= Source records =

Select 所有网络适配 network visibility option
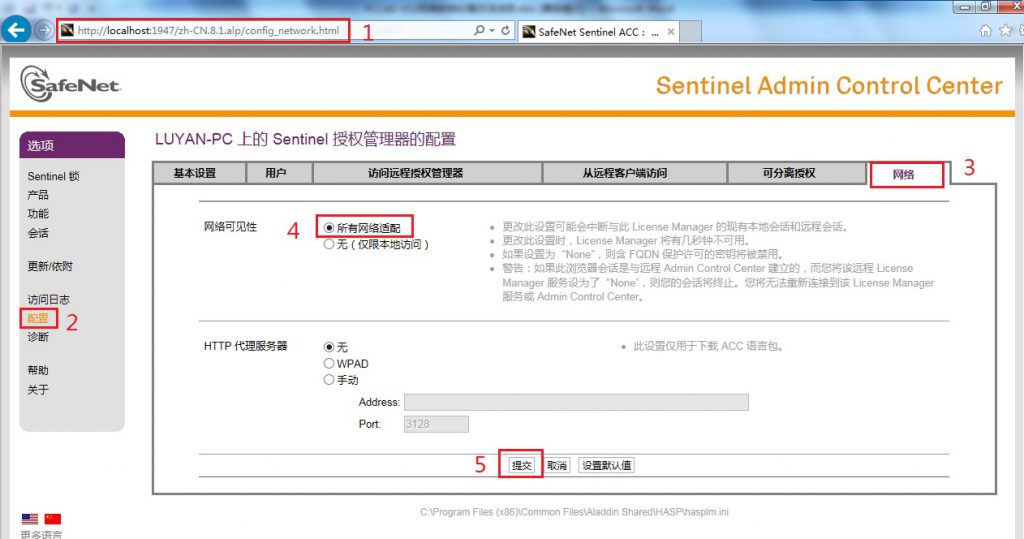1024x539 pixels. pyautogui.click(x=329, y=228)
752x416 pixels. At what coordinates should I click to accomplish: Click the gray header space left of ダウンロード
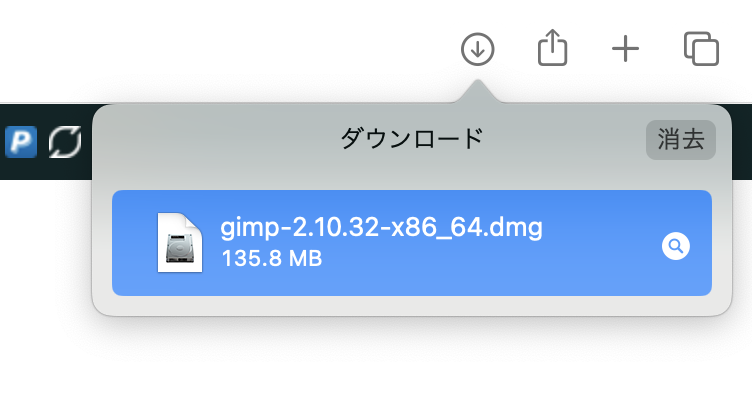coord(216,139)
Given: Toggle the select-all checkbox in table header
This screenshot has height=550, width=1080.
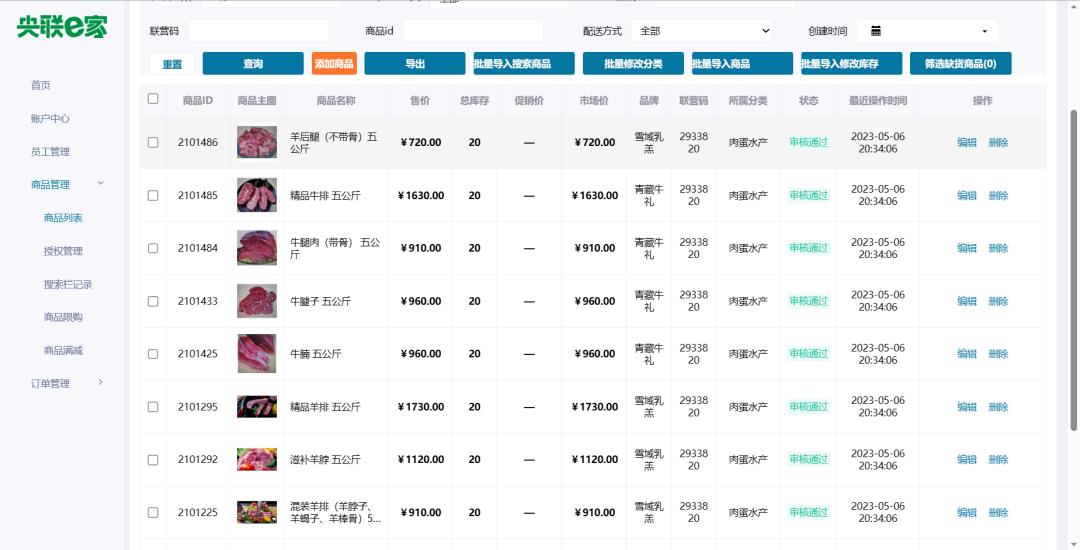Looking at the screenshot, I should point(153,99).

==

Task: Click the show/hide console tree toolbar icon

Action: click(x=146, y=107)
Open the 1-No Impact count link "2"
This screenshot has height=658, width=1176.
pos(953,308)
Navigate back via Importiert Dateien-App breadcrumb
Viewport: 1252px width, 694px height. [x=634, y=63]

...

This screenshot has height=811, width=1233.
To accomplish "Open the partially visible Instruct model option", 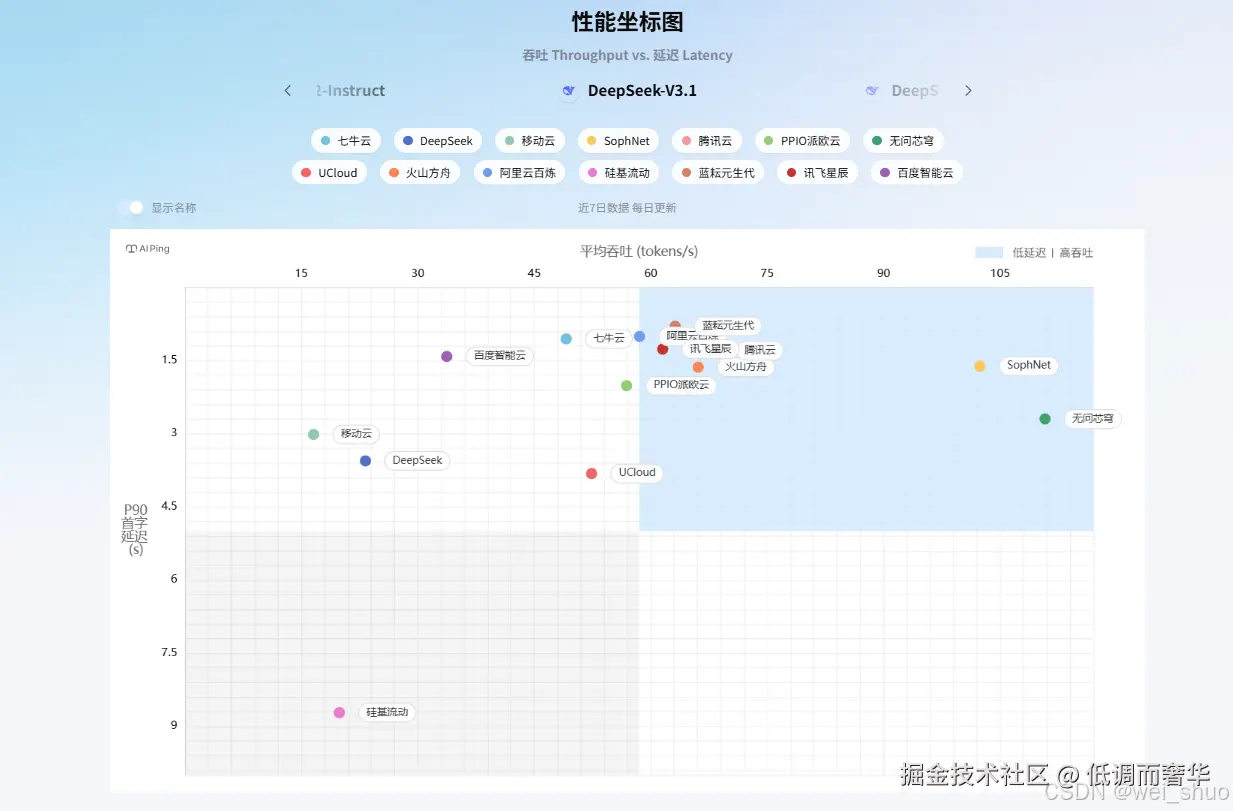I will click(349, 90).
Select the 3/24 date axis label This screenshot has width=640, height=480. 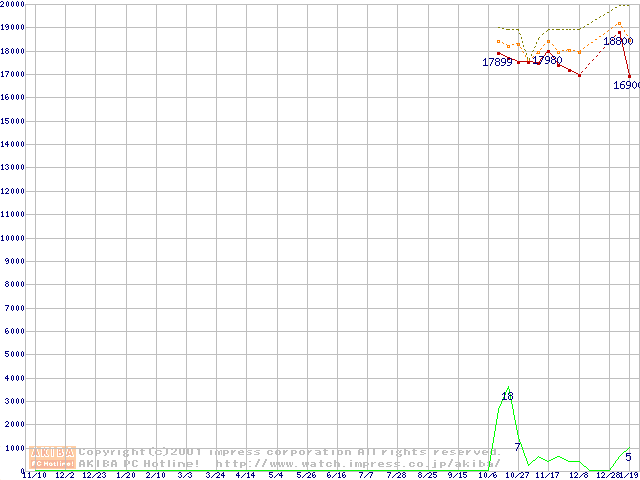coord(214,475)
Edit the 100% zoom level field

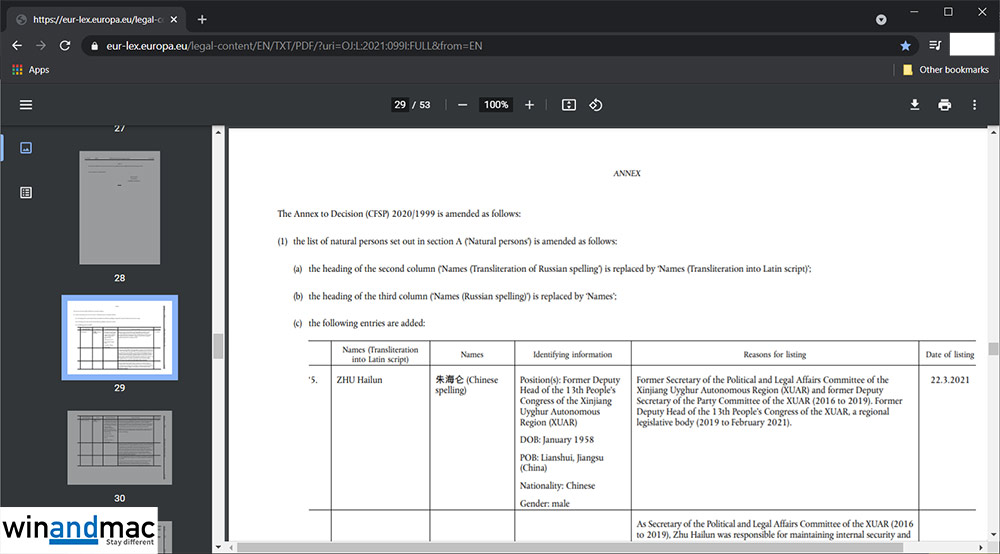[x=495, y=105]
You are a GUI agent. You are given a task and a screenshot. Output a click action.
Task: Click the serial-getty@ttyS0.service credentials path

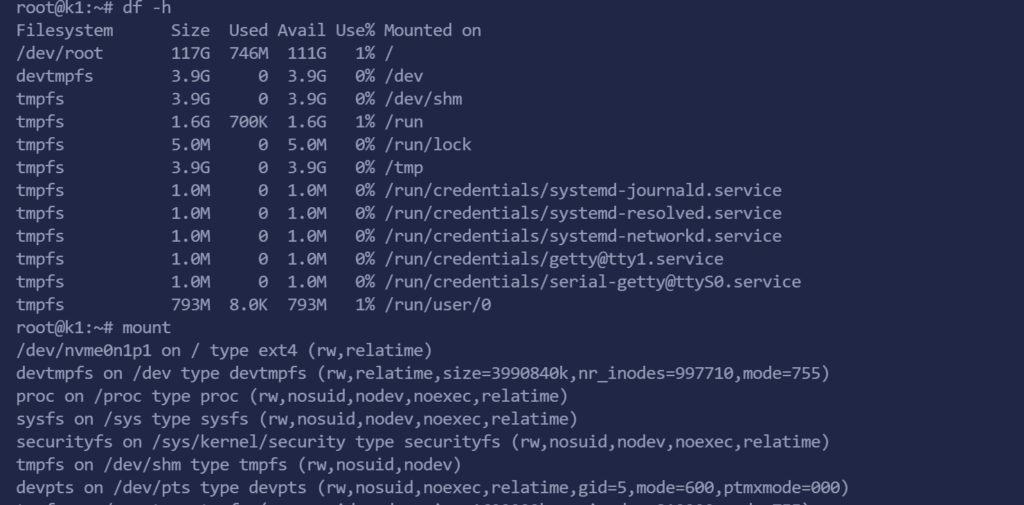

= Exercise aim =
Although the records above contain pictures, the copy should not; retype exactly the lines from the one containing "Select 所有网络适配 network visibility option" through the one containing "Given: Toggle the".

= Solved exercise =
Select 所有网络适配 network visibility option
1024x539 pixels. pyautogui.click(x=329, y=228)
752x416 pixels. At what coordinates should I click to accomplish: Click the gray header space left of ダウンロード
coord(216,139)
Given: Toggle the select-all checkbox in table header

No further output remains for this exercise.